START

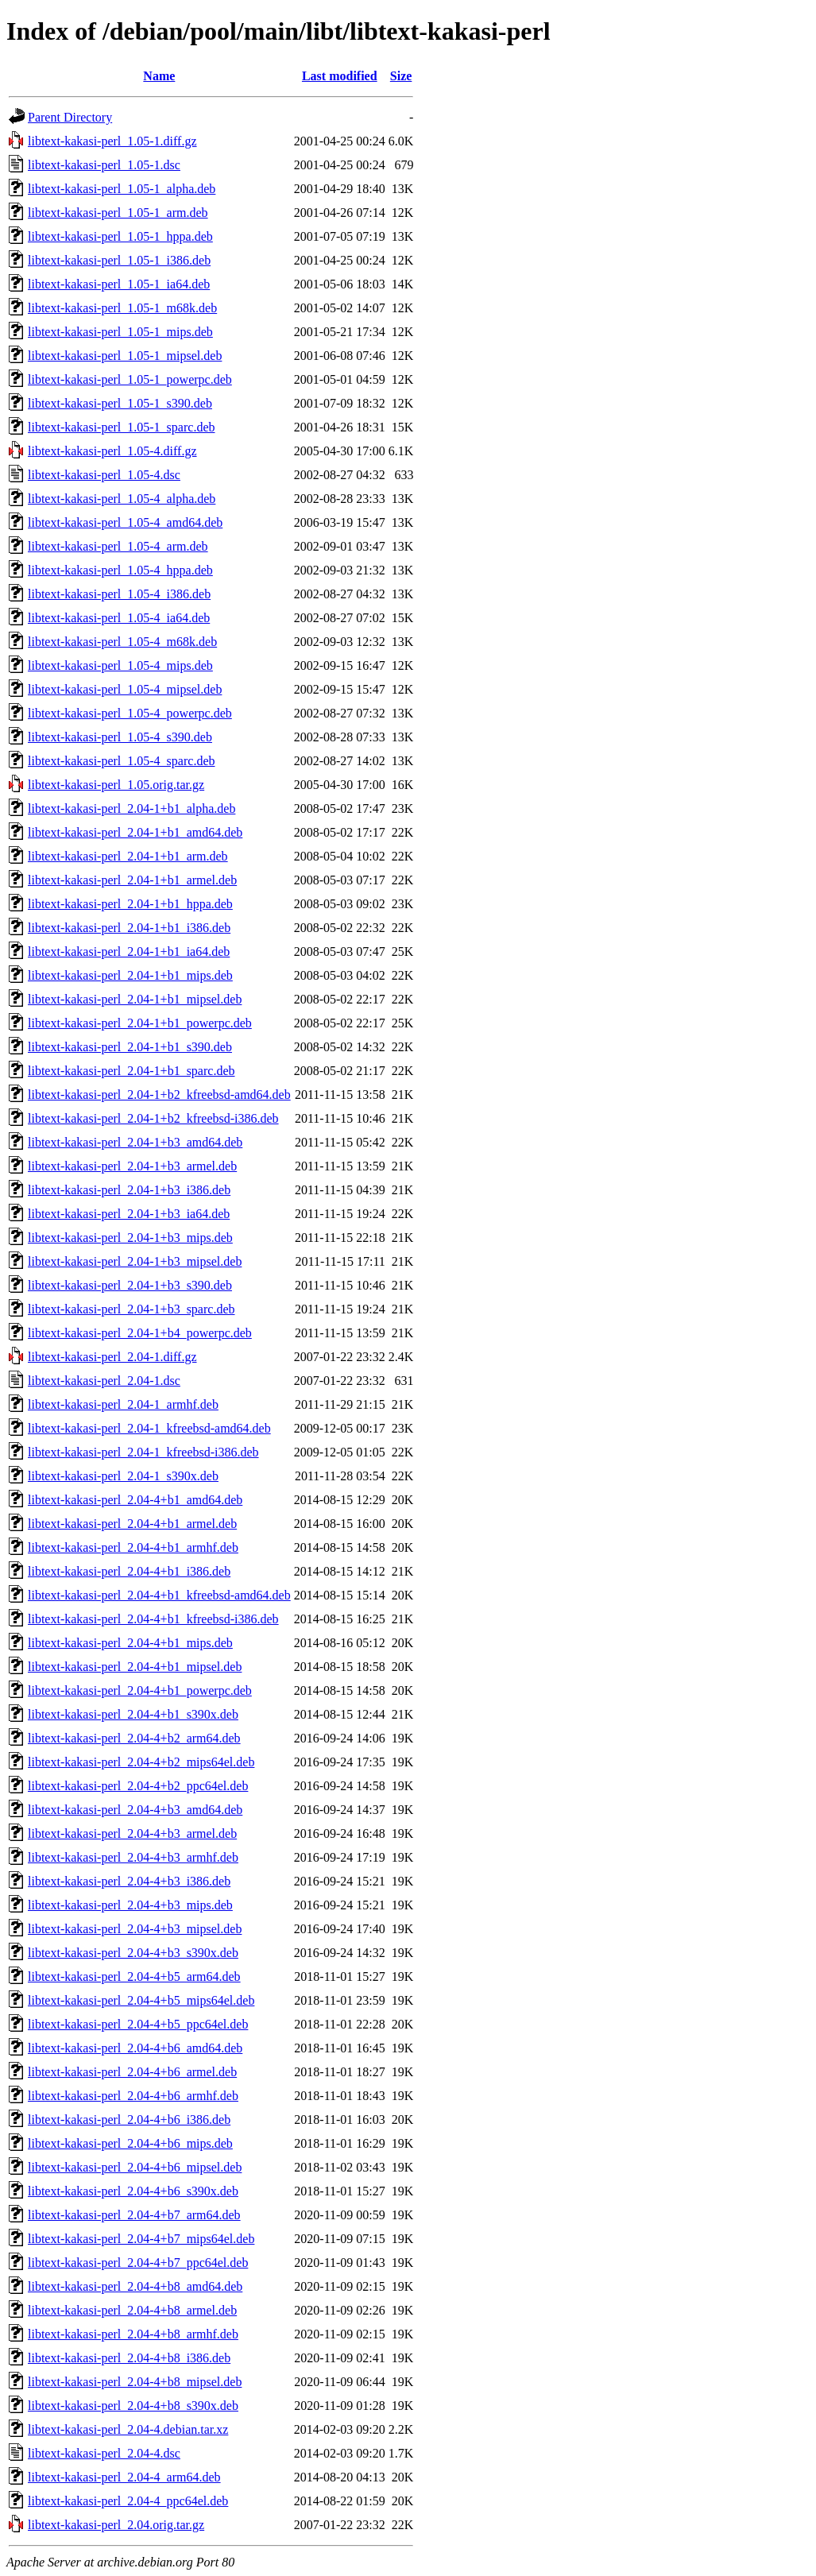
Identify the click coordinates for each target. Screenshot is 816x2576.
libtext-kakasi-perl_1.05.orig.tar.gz (116, 784)
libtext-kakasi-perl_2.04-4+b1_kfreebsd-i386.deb (153, 1619)
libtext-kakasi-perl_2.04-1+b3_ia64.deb (129, 1213)
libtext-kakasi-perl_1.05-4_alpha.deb (121, 498)
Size (401, 76)
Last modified (339, 76)
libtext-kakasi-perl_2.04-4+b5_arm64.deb (134, 1976)
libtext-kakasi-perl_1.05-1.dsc (104, 165)
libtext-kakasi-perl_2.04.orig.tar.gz (116, 2525)
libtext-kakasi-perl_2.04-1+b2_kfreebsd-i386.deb (153, 1118)
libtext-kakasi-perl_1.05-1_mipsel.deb (125, 355)
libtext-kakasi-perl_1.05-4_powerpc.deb (130, 713)
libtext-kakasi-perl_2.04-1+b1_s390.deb (130, 1047)
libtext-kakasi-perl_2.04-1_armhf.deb (123, 1404)
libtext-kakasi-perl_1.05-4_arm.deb (118, 546)
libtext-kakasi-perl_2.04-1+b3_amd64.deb (135, 1142)
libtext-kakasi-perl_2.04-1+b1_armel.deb (132, 880)
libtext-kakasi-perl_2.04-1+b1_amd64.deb (135, 832)
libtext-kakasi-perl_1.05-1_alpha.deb (121, 188)
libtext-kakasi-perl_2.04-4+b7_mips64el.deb (141, 2238)
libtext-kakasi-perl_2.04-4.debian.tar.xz (128, 2429)
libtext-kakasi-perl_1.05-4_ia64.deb (119, 618)
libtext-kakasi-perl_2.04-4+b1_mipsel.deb (135, 1666)
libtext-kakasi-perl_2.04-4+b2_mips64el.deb (141, 1762)
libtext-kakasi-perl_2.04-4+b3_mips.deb (130, 1905)
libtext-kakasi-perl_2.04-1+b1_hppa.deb (130, 904)
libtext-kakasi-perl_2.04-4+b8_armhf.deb (133, 2334)
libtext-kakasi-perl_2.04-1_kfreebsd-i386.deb (143, 1452)
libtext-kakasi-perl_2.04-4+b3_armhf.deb (133, 1857)
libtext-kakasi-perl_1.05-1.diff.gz (112, 141)
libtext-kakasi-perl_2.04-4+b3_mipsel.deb (135, 1929)
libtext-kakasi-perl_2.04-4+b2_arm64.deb (134, 1738)
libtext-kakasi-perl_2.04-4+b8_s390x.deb (133, 2405)
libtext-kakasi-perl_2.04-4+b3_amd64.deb (135, 1809)
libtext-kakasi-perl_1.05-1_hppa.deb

END

Rewrite all of the lines above with "Last modified" changed to "Date modified" and everything else unchanged. Leave out the pictures.

Output below:
Identify the click coordinates for each target. Screenshot is 816x2576.
libtext-kakasi-perl_1.05.orig.tar.gz (116, 784)
libtext-kakasi-perl_2.04-4+b1_kfreebsd-i386.deb (153, 1619)
libtext-kakasi-perl_2.04-1+b3_ia64.deb (129, 1213)
libtext-kakasi-perl_1.05-4_alpha.deb (121, 498)
Size (401, 76)
Date modified (339, 76)
libtext-kakasi-perl_2.04-4+b5_arm64.deb (134, 1976)
libtext-kakasi-perl_1.05-1.dsc (104, 165)
libtext-kakasi-perl_2.04.orig.tar.gz (116, 2525)
libtext-kakasi-perl_2.04-1+b2_kfreebsd-i386.deb (153, 1118)
libtext-kakasi-perl_1.05-1_mipsel.deb (125, 355)
libtext-kakasi-perl_1.05-4_powerpc.deb (130, 713)
libtext-kakasi-perl_2.04-1+b1_s390.deb (130, 1047)
libtext-kakasi-perl_2.04-1_armhf.deb (123, 1404)
libtext-kakasi-perl_1.05-4_arm.deb (118, 546)
libtext-kakasi-perl_2.04-1+b3_amd64.deb (135, 1142)
libtext-kakasi-perl_2.04-1+b1_armel.deb (132, 880)
libtext-kakasi-perl_2.04-1+b1_amd64.deb (135, 832)
libtext-kakasi-perl_1.05-1_alpha.deb (121, 188)
libtext-kakasi-perl_2.04-4+b7_mips64el.deb (141, 2238)
libtext-kakasi-perl_2.04-4.debian.tar.xz (128, 2429)
libtext-kakasi-perl_1.05-4_ia64.deb (119, 618)
libtext-kakasi-perl_2.04-4+b1_mipsel.deb (135, 1666)
libtext-kakasi-perl_2.04-4+b2_mips64el.deb (141, 1762)
libtext-kakasi-perl_2.04-4+b3_mips.deb (130, 1905)
libtext-kakasi-perl_2.04-1+b1_hppa.deb (130, 904)
libtext-kakasi-perl_2.04-4+b8_armhf.deb (133, 2334)
libtext-kakasi-perl_2.04-1_kfreebsd-i386.deb (143, 1452)
libtext-kakasi-perl_2.04-4+b3_armhf.deb (133, 1857)
libtext-kakasi-perl_1.05-1.diff.gz (112, 141)
libtext-kakasi-perl_2.04-4+b3_mipsel.deb (135, 1929)
libtext-kakasi-perl_2.04-4+b2_arm64.deb (134, 1738)
libtext-kakasi-perl_2.04-4+b8_s390x.deb (133, 2405)
libtext-kakasi-perl_2.04-4+b3_amd64.deb (135, 1809)
libtext-kakasi-perl_1.05-1_hppa.deb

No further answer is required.